In fact, the Los Angeles Times’ Bill Shaikin quotes sources familiar with the process that Trout would likely snag a total of $60 million over his three arbitration years.
The next step is to perform some very, very simple math. If we add that $60 million in expected arbitration salaries to the $90 million his first three free-agent years would inevitably have been worth, we arrive at a shiny new six-year, $150 million hypothetical contract.

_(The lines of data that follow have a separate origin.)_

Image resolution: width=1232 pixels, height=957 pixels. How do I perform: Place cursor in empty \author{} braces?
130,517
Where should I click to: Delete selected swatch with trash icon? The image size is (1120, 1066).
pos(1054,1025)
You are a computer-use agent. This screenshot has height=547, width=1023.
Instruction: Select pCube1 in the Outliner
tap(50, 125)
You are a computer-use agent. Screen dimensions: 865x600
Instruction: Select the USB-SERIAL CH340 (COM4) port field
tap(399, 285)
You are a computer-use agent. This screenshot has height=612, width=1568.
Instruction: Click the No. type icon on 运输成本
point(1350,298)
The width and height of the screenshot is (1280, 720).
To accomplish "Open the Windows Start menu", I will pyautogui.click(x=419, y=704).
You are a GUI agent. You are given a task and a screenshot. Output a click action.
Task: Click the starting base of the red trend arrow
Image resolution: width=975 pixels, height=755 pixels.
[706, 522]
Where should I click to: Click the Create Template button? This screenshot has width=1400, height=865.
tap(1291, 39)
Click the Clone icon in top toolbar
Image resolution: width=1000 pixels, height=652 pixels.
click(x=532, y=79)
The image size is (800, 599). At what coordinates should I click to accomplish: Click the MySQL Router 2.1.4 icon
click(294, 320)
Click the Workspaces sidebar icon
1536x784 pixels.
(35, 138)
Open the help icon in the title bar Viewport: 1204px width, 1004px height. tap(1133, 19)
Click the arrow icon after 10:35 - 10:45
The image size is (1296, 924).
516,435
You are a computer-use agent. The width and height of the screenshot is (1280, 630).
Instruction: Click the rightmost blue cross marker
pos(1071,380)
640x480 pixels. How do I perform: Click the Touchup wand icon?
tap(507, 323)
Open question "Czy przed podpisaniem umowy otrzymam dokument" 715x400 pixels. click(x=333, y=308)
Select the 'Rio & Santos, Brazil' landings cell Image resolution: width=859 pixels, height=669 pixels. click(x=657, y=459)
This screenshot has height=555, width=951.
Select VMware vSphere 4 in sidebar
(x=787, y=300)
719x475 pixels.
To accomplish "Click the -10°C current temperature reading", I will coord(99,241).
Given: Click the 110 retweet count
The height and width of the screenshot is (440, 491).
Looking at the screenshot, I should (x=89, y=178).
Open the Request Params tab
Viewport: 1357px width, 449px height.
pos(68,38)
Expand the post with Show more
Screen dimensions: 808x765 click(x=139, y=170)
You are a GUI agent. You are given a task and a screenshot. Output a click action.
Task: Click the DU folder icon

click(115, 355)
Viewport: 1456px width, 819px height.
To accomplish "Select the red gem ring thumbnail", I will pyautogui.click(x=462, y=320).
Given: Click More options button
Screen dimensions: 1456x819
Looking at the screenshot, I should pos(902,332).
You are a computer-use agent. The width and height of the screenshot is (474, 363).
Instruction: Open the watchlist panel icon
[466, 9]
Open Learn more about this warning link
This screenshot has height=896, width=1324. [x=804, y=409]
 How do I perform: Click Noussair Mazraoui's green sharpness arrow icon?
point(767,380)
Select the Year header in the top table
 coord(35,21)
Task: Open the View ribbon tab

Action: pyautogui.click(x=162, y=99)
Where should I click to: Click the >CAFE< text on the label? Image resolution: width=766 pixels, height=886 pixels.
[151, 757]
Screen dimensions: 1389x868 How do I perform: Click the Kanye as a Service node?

At $144.5 million and their star guaranteed not to test free agency until three years later than usual, it suddenly looks like the “why now” question has been answered, hasn’t it?
What the Angels essentially just did is three-fold:
- They locked up MLB’s best player through the absolute creme de la creme of his prime years.
- They did so while not risking overpaying on the back-end of his prime through his decline (a la Miguel Cabrera or Albert Pujols).
- They ensured that Trout will avoid being tempted by the bottomless pockets of the Yankees or Dodgers before they have a chance to strike—giving them three extra years to figure things out.
Let’s be perfectly honest here, this is what you need to do in today’s MLB to lock up your young homegrown stars long-term.
What Do You Think of the Mike Trout Extension?
The contract values aren’t the same, but the principle is. You avoid arbitration headaches, you keep your best players in-house and you pay a premium in the process.
It’s always a risk to make a deal of this magnitude when you aren’t forced to, but Trout is a bet most would place any day of the week. He’s one of the game’s very few legitimate five-tool players, and his defense, speed and damage-causing contact will make him worth every penny.
Essentially what I'm trying to say is, even if his offensive output took a tiny dip, he would still keep doing ungodly things like this on a weekly basis:
Is he a lock for a 10.0 WAR every year? Will his higher-than-ideal strikeout rate eventually catch up to him a little bit? Regardless of the answers to these questions, what we do know is that Trout will be a perennial All-Star and the best player at a premier position for many years to come.
If the Angels wanted to give themselves the best possible shot of keeping what could be the best player to ever suit up for their franchise in town for his entire career, they just completed a massive step in that direction.
Kudos to you, Angels, you will not regret it.